Step 5. Determine the intrinsic dimension of PCA.
In [10]:
features = range(pca.n_components_)
In [11]:
plt.bar(features, pca.explained_variance_)
plt.xticks(features)
plt.ylabel('variance')
plt.xlabel('PCA feature')
plt.show()
The intrinsic dimension is the number of features needed to approximate the dataset. It is the essential idea behind dimension reduction. For PCA, the intrinsic dimension is the number of PCA features with significant variance.
Python’s range( ) function creates a sequence of numbers, and in this case, the range(pca.n_componenets_) function creates a sequence of PCA features.

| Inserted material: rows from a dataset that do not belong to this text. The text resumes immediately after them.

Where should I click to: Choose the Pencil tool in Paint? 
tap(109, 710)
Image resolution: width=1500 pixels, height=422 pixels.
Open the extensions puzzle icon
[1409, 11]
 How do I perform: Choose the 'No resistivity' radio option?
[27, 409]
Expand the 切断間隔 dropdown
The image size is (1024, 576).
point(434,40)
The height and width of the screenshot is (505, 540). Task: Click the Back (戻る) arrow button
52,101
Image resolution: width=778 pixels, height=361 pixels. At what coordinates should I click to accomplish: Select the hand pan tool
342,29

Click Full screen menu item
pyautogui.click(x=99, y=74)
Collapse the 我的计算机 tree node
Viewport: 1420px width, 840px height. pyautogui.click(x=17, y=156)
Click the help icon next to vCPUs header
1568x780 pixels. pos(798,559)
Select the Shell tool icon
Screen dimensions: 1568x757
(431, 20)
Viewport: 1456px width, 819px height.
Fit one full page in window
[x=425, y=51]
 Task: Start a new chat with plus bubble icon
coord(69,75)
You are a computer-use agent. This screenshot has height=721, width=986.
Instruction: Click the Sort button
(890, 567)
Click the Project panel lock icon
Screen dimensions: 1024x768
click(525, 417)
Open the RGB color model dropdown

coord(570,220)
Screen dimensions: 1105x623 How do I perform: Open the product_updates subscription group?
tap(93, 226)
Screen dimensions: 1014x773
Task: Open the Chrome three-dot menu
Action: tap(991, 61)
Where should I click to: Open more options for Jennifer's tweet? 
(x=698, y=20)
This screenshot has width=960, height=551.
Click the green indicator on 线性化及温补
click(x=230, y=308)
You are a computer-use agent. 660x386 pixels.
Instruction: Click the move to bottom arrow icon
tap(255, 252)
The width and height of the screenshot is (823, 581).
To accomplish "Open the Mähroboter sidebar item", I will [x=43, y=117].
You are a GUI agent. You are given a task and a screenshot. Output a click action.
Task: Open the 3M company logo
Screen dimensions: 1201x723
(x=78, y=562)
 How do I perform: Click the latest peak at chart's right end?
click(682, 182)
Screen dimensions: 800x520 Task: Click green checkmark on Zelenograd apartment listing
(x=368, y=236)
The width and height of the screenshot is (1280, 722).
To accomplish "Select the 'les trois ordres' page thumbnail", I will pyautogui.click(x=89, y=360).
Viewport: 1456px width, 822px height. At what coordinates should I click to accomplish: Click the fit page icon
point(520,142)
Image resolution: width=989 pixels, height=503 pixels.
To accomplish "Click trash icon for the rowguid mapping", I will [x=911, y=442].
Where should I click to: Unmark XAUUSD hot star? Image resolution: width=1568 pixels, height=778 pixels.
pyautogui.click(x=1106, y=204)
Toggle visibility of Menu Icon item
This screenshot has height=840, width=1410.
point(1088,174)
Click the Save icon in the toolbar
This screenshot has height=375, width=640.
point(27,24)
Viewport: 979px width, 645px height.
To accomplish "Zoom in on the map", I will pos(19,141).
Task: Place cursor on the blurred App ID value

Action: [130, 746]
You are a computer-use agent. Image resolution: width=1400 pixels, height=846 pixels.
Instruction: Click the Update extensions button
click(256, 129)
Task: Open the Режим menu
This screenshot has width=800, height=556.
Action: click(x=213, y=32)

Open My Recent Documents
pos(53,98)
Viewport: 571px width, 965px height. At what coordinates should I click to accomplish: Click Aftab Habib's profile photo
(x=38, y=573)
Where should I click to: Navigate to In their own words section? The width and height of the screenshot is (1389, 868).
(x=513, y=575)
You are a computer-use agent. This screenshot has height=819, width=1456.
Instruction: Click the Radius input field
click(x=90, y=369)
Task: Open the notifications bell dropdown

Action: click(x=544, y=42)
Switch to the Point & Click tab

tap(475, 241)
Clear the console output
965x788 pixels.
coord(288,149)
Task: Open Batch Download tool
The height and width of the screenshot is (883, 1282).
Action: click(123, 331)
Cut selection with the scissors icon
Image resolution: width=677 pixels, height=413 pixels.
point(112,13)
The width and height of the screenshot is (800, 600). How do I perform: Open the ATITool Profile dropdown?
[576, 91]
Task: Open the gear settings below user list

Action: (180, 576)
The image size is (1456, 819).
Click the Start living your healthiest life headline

The bar plot shows that the two features have significant variances. Therefore, the intrinsic dimension is set at two.
Step 6. Reduce dimension with PCA.
In [12]:
pca = PCA(n_components=2)
In [13]:
pc = pca.fit_transform(x)
The n_components attribute is set at two to match the intrinsic dimension, and the PCA model is then fitted.
Step 7. Create a Data Frame with two principal components and examine it.
In [14]:
pcdf = pd.DataFrame(data = pc, columns = ['principal component 1', 'principal component 2'])
In [15]:
pcdf.head()
Out[15]:
principal component 1
principal component 2
0
-2.260979
0.529975
1
-2.085498
-0.638749
2
-2.365671
-0.296291
3
-2.302377
-0.554145
4
-2.384538
0.701810
In [16]:
pcdf.info()
<class 'pandas.core.frame.DataFrame'>
RangeIndex: 153 entries, 0 to 152
Data columns (total 2 columns):
principal component 1    153 non-null float64
principal component 2    153 non-null float64
dtypes: float64(2)
memory usage: 2.5 KB
The pandas.DataFrame( ) function creates a two-dimensional size-mutable, potentially heterogeneous tabulate data structure with labeled rows and columns. The new Data Frame has two columns, and each of them has 153 data points.
Step 8. Concatenate the Data Frame with the Resin column along axis = 1.
In [17]:
finaldf = pd.concat([pcdf, df[['Resin']]], axis = 1)
In [18]:
finaldf.head()
Out[18]:
principal component 1
principal component 2
Resin
0
-2.260979
0.529975
A
1
-2.085498
-0.638749
A
2
-2.365671
-0.296291
A
3
-2.302377
-0.554145
A
4
-2.384538
0.701810
A
In [19]:
finaldf.info()
<class 'pandas.core.frame.DataFrame'>
RangeIndex: 153 entries, 0 to 152
Data columns (total 3 columns):
principal component 1    153 non-null float64
principal component 2    153 non-null float64
Resin                    153 non-null object
dtypes: float64(2), object(1)
memory usage: 3.7+ KB
The pandas.concat( ) function concatenates pandas objects along a particular axis with optional set logic along the other axes. In this case, the function concatenates the pcdf Data Frame to generates a final Data Frame that will be used to plot the data.
Step 9. Plot a two-dimensional plot.
In [20]:
fig = plt.figure(figsize = (8,8))
ax = fig.add_subplot(1,1,1)
ax.set_xlabel('Principal Component 1', fontsize = 15)
ax.set_ylabel('Principal Component 2', fontsize = 15)
ax.set_title('2 Component PCA', fontsize = 20)
resin = ['A', 'B', 'C']
colors = ['r', 'g', 'b']
for resin, color in zip(resin, colors):
indicesToKeep = finaldf['Resin'] == resin
ax.scatter(finaldf.loc[indicesToKeep, 'principal component 1'],
finaldf.loc[indicesToKeep, 'principal component 2'],
c = color, s = 50)
ax.legend(['A', 'B', 'C'], loc='lower right')
ax.grid()
The matplotlib.puplot.legend( ) function places a legend on the axes, and the loc=‘lower right’ parameter places the legend on the lower right corner of the figure. The matplotlib.axes.grid( ) function configures the grid lines.
The plot shows that the resin classes are well separated from each other.
Step 10. Calculate the percentage of information contained by the two principal components.
In [21] :
pca.explained_variance_ratio_
Out[21]:
array([0.72700289, 0.2310556 ])
As the three-dimensional space (three resins) is converted to the two-dimensional space, some of the variance (information) is lost. The pca.explained_variance_ratio_ attribute shows how much information (variance) can be attributed to each of the principal components. The first principal component contains 72.70 percent of the variance, and the second principal component contains 23.10 percent of the variance.